Morire “Per” o Morire “Con” Coronavirus: il Sofisma delle Rsa
Quando sentiamo dire: morti con patologie pregresse, che cosa intendiamo?
Sembrerebbe che vogliano imbeccarci, ovvero: sarebbero morti comunque, ed il Coronavirus è solo “una causa in più”, ma di fatto le cose sarebbero andate sempre così. Ebbene no: questo è un ragionamento falso che attribuisce alle patologie pregresse un esito del tutto imprevisto: nessuno si sognerebbe di prevedere la morte di un proprio caro solo perché ammalato di cuore! Eppure l’immagine passata per molto tempo è stata questa.

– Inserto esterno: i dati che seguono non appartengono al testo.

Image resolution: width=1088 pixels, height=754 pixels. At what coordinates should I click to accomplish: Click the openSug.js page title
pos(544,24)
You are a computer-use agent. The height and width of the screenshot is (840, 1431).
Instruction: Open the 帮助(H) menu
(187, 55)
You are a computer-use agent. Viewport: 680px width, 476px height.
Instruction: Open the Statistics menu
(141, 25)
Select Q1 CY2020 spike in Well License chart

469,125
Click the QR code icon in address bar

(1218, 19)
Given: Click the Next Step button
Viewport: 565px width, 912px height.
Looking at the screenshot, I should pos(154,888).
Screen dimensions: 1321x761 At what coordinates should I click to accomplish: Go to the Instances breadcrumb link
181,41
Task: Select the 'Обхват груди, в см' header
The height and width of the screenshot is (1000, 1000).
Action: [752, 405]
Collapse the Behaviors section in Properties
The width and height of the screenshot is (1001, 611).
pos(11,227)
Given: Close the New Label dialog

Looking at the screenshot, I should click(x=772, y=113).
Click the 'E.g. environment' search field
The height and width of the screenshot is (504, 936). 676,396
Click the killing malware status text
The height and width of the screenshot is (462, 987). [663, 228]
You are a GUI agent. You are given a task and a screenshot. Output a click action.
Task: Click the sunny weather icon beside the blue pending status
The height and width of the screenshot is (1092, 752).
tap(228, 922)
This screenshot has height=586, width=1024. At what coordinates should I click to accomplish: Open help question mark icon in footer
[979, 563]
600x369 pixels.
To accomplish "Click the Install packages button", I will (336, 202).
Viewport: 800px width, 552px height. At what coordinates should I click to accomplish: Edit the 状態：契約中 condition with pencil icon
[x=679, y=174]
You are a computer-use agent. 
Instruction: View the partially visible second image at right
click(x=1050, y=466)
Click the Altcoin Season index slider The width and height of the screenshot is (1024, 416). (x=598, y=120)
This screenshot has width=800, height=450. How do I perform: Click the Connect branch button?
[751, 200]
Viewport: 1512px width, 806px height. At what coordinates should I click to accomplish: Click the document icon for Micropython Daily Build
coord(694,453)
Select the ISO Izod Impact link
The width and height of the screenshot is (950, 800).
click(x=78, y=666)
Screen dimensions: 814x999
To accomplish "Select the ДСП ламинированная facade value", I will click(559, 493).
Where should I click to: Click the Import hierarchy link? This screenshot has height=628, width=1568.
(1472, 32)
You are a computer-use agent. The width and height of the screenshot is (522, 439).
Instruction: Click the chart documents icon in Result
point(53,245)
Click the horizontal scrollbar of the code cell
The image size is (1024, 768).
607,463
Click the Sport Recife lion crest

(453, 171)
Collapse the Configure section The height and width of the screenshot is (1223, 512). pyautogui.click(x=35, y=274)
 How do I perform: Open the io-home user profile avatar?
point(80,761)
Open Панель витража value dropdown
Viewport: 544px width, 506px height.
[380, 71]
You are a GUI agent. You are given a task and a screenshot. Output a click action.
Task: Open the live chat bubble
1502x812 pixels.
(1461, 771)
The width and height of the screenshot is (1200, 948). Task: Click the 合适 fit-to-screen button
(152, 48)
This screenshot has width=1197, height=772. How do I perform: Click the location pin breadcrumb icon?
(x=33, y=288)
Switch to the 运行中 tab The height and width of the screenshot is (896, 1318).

Stabilire l’esatta causa di morte di un individuo non è sempre semplice, anche quando ci sono malattie pregresse. È un problema di classificazione che i medici devono affrontare spesso con l’influenza stagionale, che su pazienti a rischio può comportare complicazioni che si rivelano letali. In quel caso un paziente cardiopatico è morto per la cardiopatia o per l’influenza? Le definizioni possono cambiare, ma in linea di massima nel nostro esempio l’influenza viene considerata come una delle cause della morte: non si può dire con certezza quanto ancora sarebbe vissuto il paziente cardiopatico, ma sappiamo che il virus influenzale ha compromesso una condizione già complicata, favorendo la morte del soggetto. Con il coronavirus dovrebbe essere lo stesso: pazienti cardiopatici o con il diabete muoiono per il coronavirus.
Riconosco in queste idee esattamente una delle strategie che hanno usato i negazionisti della Xylella in Puglia, quando sostenevano (e in parte ancora sostengono) che gli alberi di ulivo stanno disseccando per altre cause, e la Xylella vi si trova solo per coincidenza, ma non sarebbe la causa della loro morte. Gli ulivi, direbbero i novelli negazionisti del coronavirus, muoiono “con” la Xylella, non “per” la Xylella.
Vediamo di respingere una volta per tutte questo assalto grammaticale al buon senso e alla realtà scientifica delle cose. Cominciamo con il buon senso: come sostiene il mio buon amico Giuseppe Mingione, uno dei migliori matematici italiani, insistere sul fatto che qualcuno positivo al virus sia morto per le sue pregresse fragilità, equivale a pensare che, nel momento in cui un’anziana signora muore investita sulle strisce pedonali, si discuta del rischio che correva perché era vecchia e malferma, invece che dell’auto che l’ha investita. Morta “con” l’auto, ma “per” la vecchiaia: questo funambolismo grammaticale ci sembrerebbe ovviamente un’inaccettabile ipocrisia.
AES DOMICILIO denuncia a gran voce questo sofisma: una morte è una morte, e cercare di imputarla al fato o di rintracciarne la causa determinante nelle patologie pregresse è e resterà un sotterfugio per trattenere il panico a discapito del vero.